Collect every line of the records below that contains the word "resolution".

——————————

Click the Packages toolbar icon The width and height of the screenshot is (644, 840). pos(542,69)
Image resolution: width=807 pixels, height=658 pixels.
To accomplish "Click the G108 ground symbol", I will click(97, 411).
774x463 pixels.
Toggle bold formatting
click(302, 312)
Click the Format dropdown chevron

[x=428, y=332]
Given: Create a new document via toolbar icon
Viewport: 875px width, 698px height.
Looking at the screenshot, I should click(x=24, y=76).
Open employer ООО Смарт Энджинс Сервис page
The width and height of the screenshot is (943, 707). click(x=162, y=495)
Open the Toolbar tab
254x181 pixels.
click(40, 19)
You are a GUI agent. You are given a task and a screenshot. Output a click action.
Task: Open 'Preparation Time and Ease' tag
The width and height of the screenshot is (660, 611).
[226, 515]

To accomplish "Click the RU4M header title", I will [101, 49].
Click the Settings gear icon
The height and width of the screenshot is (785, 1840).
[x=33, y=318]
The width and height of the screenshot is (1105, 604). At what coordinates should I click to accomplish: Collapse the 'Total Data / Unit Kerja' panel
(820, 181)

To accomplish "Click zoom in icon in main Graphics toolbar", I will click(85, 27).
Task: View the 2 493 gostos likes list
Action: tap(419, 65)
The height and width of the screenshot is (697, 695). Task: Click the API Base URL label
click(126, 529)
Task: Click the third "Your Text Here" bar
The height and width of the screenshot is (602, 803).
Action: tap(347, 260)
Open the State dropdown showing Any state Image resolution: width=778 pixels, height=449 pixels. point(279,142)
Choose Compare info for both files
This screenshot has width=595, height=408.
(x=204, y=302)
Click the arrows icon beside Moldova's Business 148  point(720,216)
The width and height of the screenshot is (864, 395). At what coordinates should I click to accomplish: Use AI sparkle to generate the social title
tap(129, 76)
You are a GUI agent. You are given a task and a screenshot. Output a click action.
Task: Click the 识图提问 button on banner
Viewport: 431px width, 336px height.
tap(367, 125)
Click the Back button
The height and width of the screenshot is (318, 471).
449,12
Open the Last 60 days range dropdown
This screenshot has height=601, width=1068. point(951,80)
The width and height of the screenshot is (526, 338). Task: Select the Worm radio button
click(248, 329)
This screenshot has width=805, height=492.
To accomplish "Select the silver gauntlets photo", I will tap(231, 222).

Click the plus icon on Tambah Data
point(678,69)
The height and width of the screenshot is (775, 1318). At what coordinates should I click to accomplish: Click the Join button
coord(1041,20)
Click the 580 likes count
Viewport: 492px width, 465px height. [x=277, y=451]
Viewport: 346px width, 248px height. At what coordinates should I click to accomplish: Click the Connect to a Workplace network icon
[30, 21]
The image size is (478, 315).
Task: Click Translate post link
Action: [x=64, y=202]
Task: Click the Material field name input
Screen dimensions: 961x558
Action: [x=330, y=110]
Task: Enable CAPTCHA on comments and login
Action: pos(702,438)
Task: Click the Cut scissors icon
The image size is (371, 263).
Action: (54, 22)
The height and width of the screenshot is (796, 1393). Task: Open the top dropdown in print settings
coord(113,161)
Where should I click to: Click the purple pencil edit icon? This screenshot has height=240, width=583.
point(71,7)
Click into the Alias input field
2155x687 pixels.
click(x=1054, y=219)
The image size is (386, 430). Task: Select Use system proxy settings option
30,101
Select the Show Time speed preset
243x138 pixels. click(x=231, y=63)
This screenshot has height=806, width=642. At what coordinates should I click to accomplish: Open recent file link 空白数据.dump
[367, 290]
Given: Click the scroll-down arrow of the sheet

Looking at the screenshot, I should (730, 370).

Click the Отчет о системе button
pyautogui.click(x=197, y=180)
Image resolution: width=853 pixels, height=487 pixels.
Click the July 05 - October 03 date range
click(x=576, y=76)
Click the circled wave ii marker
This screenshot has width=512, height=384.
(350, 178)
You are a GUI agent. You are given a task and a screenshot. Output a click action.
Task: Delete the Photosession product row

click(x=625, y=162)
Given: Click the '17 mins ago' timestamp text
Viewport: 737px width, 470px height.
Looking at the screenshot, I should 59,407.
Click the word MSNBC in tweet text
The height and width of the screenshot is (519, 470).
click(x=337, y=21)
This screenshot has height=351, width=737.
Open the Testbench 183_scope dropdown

——————————

▶ Answer area:
Image resolution: width=807 pixels, height=658 pixels.
Open the State dropdown showing Any state Image resolution: width=778 pixels, height=449 pixels. point(279,142)
Image resolution: width=853 pixels, height=487 pixels.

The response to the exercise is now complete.